Dataset records >>
----

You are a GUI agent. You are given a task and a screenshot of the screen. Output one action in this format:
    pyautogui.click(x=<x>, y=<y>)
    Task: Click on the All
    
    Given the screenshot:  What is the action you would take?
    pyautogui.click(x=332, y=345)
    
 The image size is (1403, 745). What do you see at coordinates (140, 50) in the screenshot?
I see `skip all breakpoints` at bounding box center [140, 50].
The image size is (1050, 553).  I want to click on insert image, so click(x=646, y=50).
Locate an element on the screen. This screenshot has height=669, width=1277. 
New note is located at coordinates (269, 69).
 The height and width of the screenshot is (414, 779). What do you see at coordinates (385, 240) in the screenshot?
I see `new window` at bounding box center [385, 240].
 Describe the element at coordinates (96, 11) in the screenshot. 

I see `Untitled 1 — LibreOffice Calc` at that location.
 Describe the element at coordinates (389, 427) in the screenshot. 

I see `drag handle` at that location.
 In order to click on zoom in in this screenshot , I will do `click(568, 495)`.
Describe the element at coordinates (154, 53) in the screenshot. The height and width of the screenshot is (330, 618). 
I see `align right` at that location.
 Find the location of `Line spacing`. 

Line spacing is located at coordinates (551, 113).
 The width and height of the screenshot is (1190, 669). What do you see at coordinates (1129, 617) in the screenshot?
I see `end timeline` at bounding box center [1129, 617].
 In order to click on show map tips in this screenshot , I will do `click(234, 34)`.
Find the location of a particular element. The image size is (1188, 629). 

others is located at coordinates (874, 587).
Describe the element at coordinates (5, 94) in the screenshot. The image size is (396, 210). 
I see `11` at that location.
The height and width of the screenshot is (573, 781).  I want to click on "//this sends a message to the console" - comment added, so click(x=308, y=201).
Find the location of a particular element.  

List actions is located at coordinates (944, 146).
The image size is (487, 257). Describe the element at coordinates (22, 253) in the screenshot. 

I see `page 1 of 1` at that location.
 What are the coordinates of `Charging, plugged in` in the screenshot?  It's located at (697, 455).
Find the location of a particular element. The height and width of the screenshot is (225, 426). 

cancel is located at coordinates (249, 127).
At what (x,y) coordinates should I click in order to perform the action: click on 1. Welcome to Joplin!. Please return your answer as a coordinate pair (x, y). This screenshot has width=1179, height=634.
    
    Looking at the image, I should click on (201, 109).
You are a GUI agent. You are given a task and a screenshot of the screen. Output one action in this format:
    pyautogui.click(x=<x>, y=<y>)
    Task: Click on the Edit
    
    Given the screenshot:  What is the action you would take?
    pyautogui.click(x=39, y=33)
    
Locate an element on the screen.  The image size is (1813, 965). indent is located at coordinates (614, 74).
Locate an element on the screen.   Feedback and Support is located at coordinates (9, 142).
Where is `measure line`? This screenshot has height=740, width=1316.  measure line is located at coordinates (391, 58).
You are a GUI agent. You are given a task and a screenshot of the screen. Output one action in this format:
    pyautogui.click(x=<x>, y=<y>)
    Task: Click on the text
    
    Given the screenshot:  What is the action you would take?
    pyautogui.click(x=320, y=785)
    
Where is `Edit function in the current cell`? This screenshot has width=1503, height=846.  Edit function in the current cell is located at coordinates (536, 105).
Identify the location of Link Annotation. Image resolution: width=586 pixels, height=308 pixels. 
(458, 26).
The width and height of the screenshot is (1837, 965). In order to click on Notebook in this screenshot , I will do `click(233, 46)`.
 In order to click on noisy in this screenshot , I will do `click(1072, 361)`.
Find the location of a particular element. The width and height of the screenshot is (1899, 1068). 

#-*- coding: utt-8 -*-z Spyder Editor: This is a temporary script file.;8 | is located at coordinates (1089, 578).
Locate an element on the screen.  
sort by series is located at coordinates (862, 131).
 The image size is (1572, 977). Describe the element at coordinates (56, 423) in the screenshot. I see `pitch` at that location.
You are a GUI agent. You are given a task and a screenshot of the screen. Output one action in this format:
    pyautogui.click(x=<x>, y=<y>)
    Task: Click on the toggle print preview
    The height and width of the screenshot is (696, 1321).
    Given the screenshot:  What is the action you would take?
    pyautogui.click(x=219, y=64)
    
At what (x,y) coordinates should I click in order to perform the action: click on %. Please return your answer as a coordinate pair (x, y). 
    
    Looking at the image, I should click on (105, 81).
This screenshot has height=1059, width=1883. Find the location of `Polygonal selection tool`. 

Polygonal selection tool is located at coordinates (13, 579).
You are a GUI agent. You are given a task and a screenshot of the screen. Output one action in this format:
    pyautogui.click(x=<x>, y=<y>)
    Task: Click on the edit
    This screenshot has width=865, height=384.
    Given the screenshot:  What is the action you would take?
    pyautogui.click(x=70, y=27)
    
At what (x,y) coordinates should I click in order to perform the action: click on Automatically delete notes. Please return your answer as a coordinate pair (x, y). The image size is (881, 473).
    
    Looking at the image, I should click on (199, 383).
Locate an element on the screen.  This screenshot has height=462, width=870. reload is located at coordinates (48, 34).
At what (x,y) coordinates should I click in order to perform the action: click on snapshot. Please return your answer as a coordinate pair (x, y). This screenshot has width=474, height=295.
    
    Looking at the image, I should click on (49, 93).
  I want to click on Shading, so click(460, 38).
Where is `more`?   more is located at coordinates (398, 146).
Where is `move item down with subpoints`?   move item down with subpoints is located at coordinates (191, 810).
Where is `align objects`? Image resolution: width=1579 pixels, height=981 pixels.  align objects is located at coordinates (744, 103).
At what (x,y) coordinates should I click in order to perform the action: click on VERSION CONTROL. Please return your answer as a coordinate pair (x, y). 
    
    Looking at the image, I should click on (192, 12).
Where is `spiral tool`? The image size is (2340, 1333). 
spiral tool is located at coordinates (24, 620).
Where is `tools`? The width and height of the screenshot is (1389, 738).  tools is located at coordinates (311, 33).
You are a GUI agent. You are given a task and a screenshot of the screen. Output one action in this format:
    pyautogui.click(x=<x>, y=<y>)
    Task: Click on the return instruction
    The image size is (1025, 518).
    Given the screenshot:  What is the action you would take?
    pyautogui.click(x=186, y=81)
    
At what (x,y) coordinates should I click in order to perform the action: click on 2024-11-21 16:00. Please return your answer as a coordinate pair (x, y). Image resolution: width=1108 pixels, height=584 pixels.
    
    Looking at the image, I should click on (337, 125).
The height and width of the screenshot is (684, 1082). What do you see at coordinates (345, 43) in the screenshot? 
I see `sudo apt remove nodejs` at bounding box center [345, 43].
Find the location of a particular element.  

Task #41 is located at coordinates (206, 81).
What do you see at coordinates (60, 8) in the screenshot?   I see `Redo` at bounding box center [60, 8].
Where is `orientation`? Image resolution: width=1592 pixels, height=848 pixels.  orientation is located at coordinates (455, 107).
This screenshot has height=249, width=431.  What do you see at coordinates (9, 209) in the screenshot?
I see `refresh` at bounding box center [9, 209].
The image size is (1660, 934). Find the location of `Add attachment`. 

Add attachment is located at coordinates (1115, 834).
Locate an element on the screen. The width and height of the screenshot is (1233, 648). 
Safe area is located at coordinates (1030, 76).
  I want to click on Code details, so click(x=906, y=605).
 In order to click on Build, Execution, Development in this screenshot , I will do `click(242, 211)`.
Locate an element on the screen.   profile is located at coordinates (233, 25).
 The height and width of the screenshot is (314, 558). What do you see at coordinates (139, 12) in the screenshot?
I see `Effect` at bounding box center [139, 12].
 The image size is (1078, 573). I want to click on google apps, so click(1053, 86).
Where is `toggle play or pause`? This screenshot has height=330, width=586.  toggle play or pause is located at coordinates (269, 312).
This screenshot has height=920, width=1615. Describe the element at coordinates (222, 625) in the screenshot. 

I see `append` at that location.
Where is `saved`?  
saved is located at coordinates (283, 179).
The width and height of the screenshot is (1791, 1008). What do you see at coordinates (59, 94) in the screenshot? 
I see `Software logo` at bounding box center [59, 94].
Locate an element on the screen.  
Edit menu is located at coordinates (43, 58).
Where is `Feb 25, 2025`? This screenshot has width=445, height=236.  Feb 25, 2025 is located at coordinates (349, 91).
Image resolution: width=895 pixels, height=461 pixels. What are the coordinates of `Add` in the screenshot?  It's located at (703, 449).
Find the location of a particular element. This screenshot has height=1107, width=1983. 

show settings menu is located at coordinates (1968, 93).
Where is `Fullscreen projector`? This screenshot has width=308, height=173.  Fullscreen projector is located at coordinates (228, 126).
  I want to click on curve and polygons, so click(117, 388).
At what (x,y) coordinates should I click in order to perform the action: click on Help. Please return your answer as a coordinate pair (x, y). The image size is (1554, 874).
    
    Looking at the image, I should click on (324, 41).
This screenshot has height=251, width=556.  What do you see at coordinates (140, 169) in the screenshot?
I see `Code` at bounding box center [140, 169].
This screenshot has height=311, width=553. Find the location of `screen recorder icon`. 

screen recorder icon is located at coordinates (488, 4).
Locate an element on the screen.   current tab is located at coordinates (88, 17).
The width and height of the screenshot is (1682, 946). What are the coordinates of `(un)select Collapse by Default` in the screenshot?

----

Work to be completed >> Reproduce word for word the part of the entries that opens with the line containing "What do you see at coordinates (60, 8)" and closes with the line containing "center [9, 209].", including both of those lines.

Completed task >>
What do you see at coordinates (60, 8) in the screenshot?   I see `Redo` at bounding box center [60, 8].
Where is `orientation`? Image resolution: width=1592 pixels, height=848 pixels.  orientation is located at coordinates (455, 107).
This screenshot has height=249, width=431.  What do you see at coordinates (9, 209) in the screenshot?
I see `refresh` at bounding box center [9, 209].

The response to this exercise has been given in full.